Development and Temporal Validation of Explainable Machine Learning Models for Predicting Vitamin B12 Deficiency Using Routine Laboratory Analytes


Demirci F., Yıldırım O., Demirci A., Akan P.

DIAGNOSTICS, cilt.16, sa.4, ss.1-20, 2026 (SCI-Expanded, Scopus)

  • Yayın Türü: Makale / Tam Makale
  • Cilt numarası: 16 Sayı: 4
  • Basım Tarihi: 2026
  • Doi Numarası: 10.3390/diagnostics16040563
  • Dergi Adı: DIAGNOSTICS
  • Derginin Tarandığı İndeksler: Scopus, Science Citation Index Expanded (SCI-EXPANDED), EMBASE, Directory of Open Access Journals
  • Sayfa Sayıları: ss.1-20
  • Dokuz Eylül Üniversitesi Adresli: Evet

Özet

Background/Objectives: Vitamin B12 deficiency is a prevalent yet frequently underdiagnosed condition, largely due to the limited diagnostic accuracy of serum total B12 and the restricted availability of confirmatory biomarkers such as holotranscobalamin and methylmalonic acid.
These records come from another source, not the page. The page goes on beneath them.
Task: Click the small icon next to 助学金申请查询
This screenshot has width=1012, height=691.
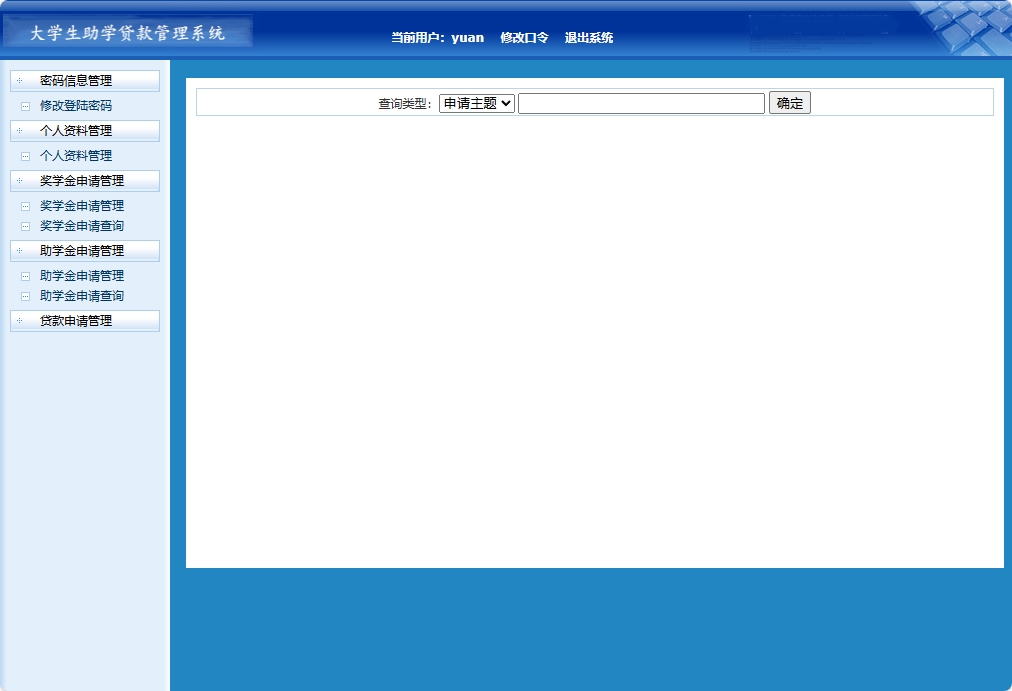Action: pos(25,296)
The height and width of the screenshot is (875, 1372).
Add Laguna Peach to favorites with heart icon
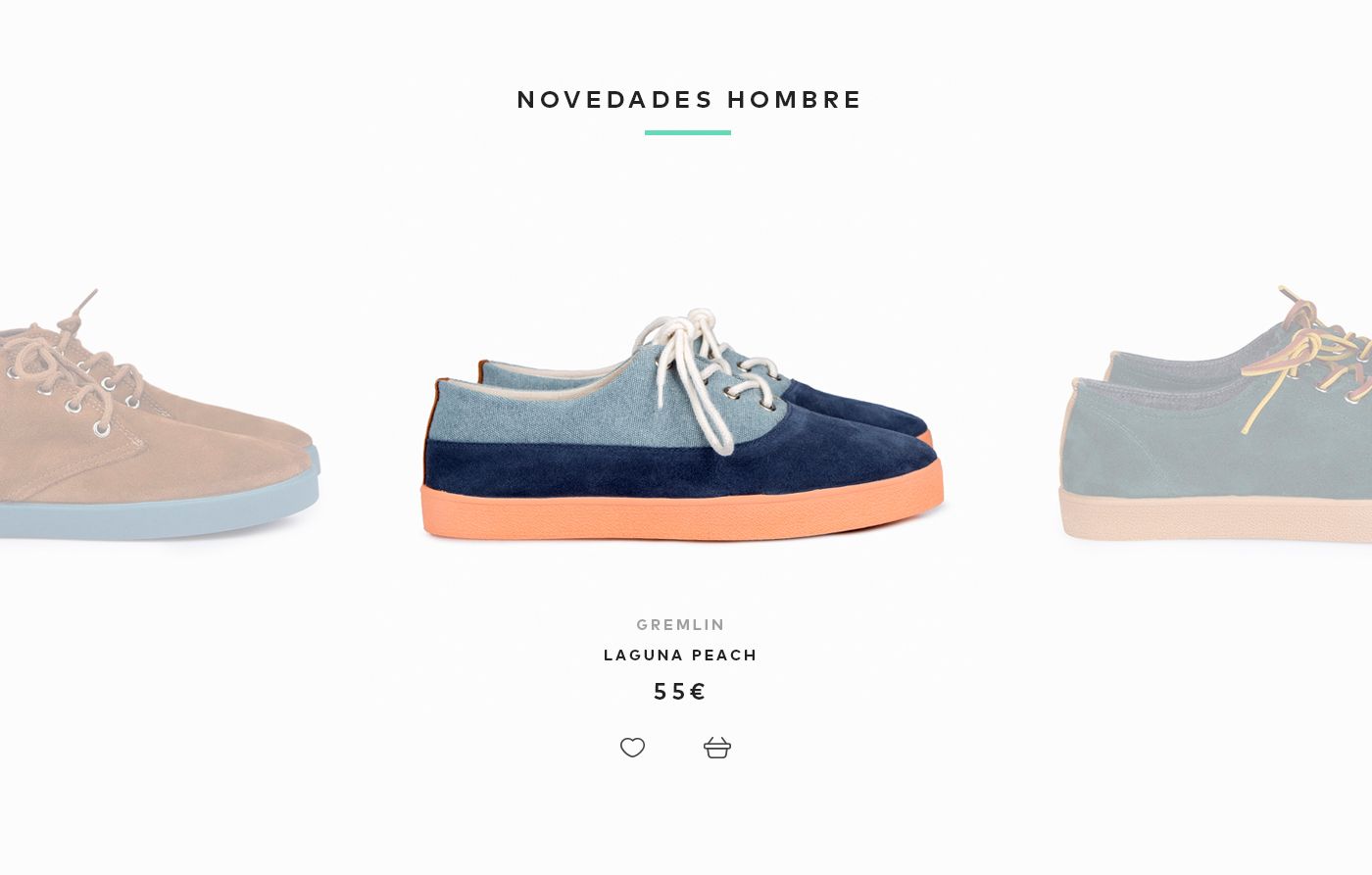632,748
This study aimed to develop and validate explainable machine learning (ML) models capable of predicting vitamin B12 deficiency using only routinely available laboratory examinations, thereby supporting early detection within standard diagnostic workflows. Methods: This retrospective study included 51,630 adult patients who underwent concurrent vitamin B12 testing and routine laboratory evaluation between 2015 and 2025. An independent temporal validation cohort of 34,744 patients was used to assess generalizability. Eight supervised ML algorithms were developed within a four-stage experimental framework incorporating default modeling, probability-threshold optimization, hyperparameter tuning, and feature engineering. Model performance was evaluated using AUC-ROC, AUC-PR, sensitivity, specificity, F1 score, accuracy, Matthews correlation coefficient, and likelihood ratios. Model explainability and clinical utility were assessed using SHAP, LIME, and decision curve analysis. Results: Among all algorithms, CatBoost demonstrated the most balanced and clinically relevant performance. In the threshold-optimized configuration, the model achieved a sensitivity of 0.92, specificity of 0.67, F1 score of 0.82, AUC-ROC of 0.88, and AUC-PR of 0.86 in the test set. Temporal validation confirmed robust generalizability, with improved discrimination (AUC-ROC 0.90; AUC-PR 0.91) and stable calibration. Explainability analyses identified hematologic indices (MCV, HGB, HCT, RDW), iron-related markers, inflammatory measurands, and age as the most influential contributors, consistent with known pathophysiology. Conclusions: This study presents a large-scale, explainable, and temporally validated ML framework for predicting vitamin B12 deficiency using routine laboratory data alone. The model demonstrates strong diagnostic performance, biological plausibility, and potential for seamless integration into laboratory and clinical decision-support systems, enabling cost-effective and early identification of patients at risk.